* [TASK ITEM]: Your answer must be the exact lines from the one holding "Where should I" through the end of the entries, with no pictures.

* [RECORDS PROVIDED]:

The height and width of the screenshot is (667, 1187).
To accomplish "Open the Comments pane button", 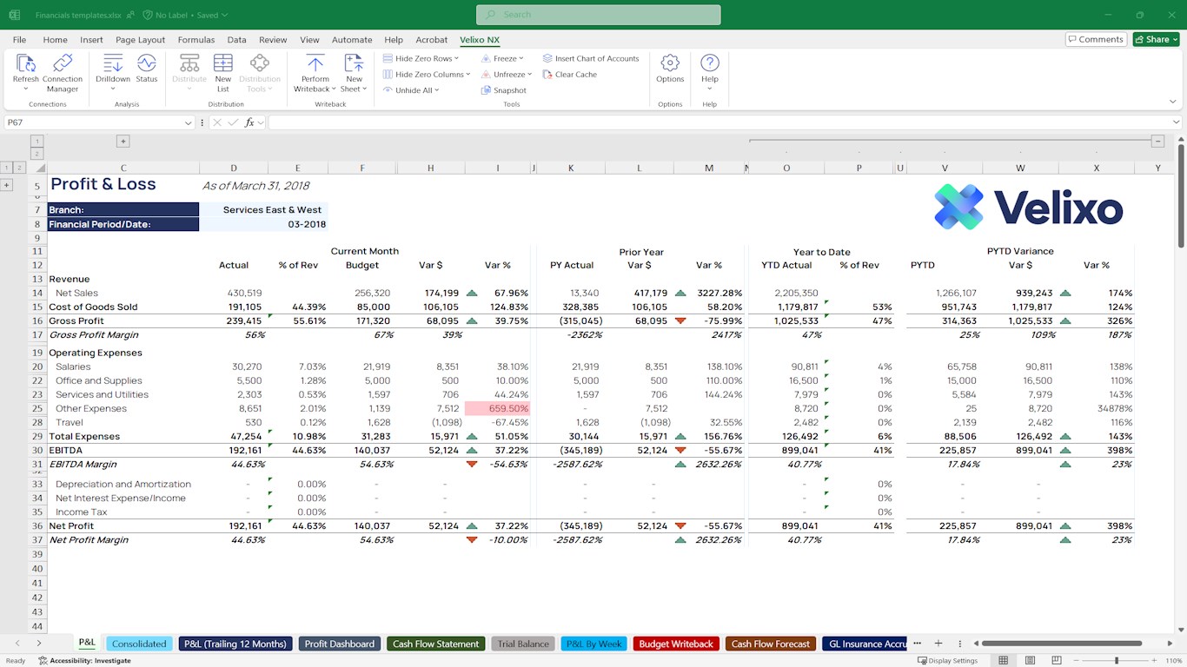I will tap(1095, 39).
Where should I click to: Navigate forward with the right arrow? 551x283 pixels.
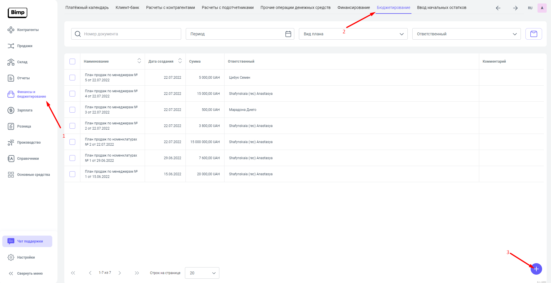point(515,8)
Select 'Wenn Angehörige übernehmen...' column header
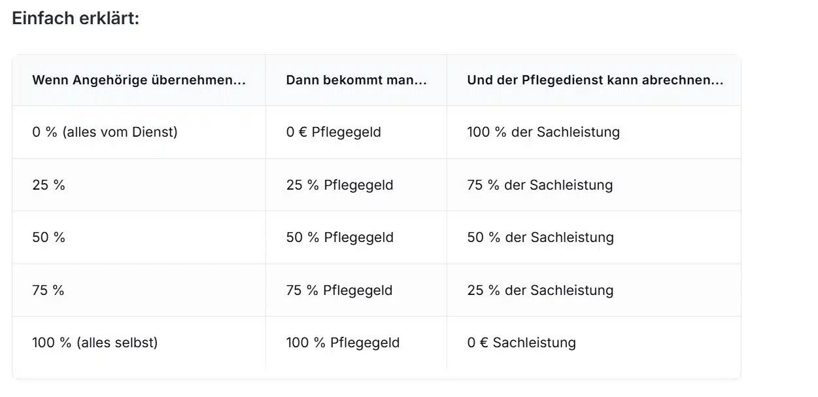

* [REPLY]:
Where should I click to: Navigate forward with the right arrow? 551x283 pixels.
point(515,8)
Select 'Wenn Angehörige übernehmen...' column header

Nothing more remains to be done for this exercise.